Gervais has decided that After Life will not be renewed for a fourth season. I think this may leave fans of the protagonist, Tony reeling for the authenticity of his melancholic, but relatable character.

Throughout the course of the series, Tony grieves the loss of his beloved wife Lisa and season three is no different. The audience continue to meet Lisa through home video footage while Tony ploughs through a bottle of wine in his sitting room.

The one significant difference between season three and it’s preceding seasons is that, in season three Tony becomes acquainted with the emotion of hope.

While Tony sits with Lisa in at the cemetery he tells her in a monologue, “I’m still going through the stages of grief. Denial is a tricky one, I was never in denial that you were gone.
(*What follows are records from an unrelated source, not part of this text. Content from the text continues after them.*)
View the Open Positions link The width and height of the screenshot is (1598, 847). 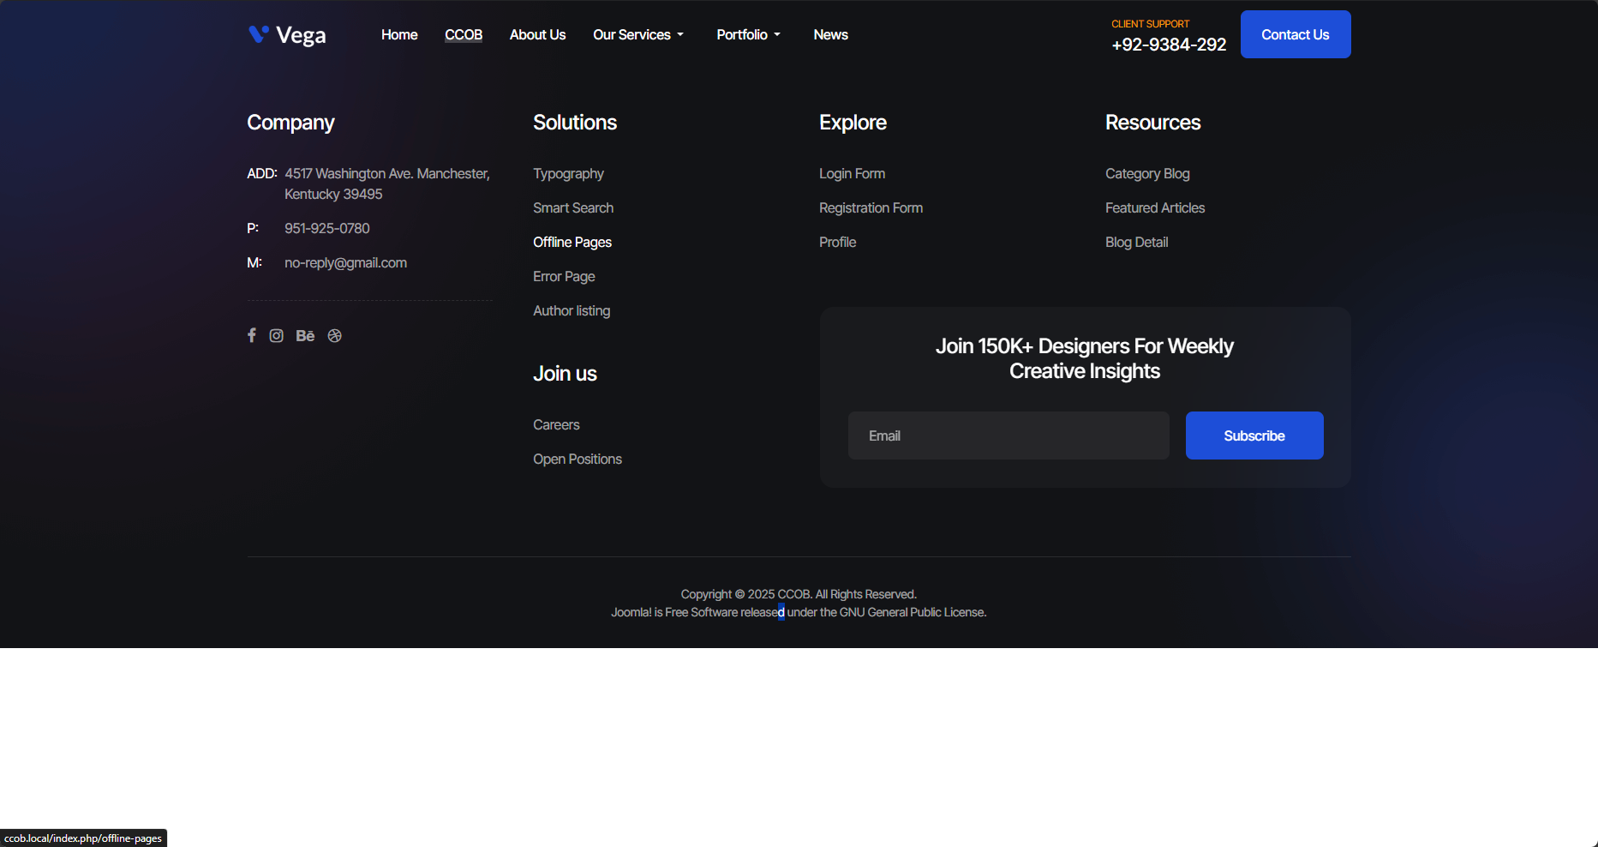pos(578,460)
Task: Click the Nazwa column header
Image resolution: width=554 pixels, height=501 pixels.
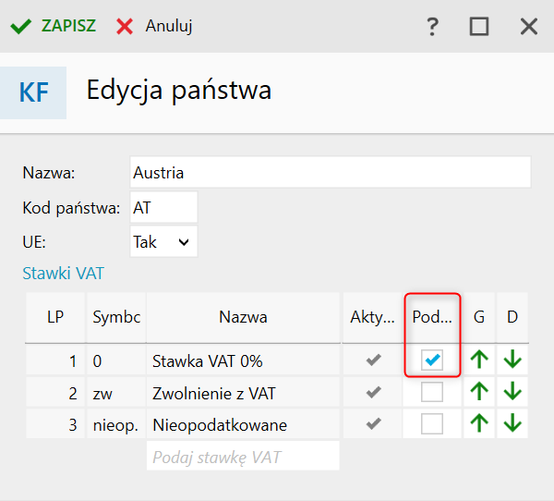Action: [x=243, y=317]
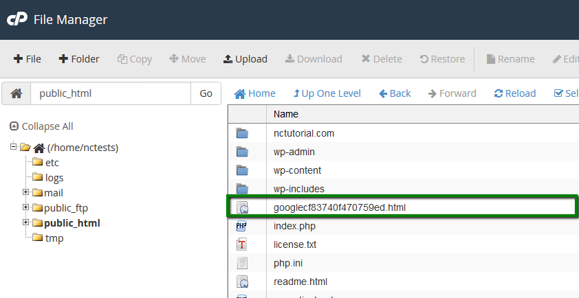Click the public_html path input field

pyautogui.click(x=110, y=93)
I was in denial that I was suffering from mental illness….it was only recently that I realized I was ill. I guess that was the glimmer of hope to getting better.”

Lisa had left Tony £150,000 in life insurance, for months he refused to cash it in. A touching  encounter with June where she told him that the money is not symbolic of Lisa, and that she only took out the money so that he would’t have to worry.

After his revelation of hope, he decides to use the money to help those who had touched his heart on his journey through grief following an interview he did with a young girl with cancer named, Lisa. 

This cynical comedy is lifted through sentimental segments like this throughout. The ending shows that Tony’s character has grown around his grief, through the contribution of the various group of people in his community that have lifted him up.

The show as a whole is undoubtedly resolutely human, and it may not be too everyone’s taste. It’s an important piece of work from Gervais as it shows the power that grief can hold over a person but with a little help and support, you can see that there is kindness and hope in the world.

In the series finale, the viewer is taken on a journey through the Tamberry fair while Joni Mitchell’s ‘Both Sides Now’ superbly fills the background and adds a refreshing, optimistic twist from the prior tear-jerking passages throughout the three series’.

Perhaps, Gervais has saved himself from the critics by ending the series in it’s third season and savouring the impact it had without a need to drag it out. The finale leaves the viewers with a sense of optimism that Tony will be okay, and ultimately that was all that viewers longed for.

According to Netflix, over 100 million households have tuned into After Life since the first season.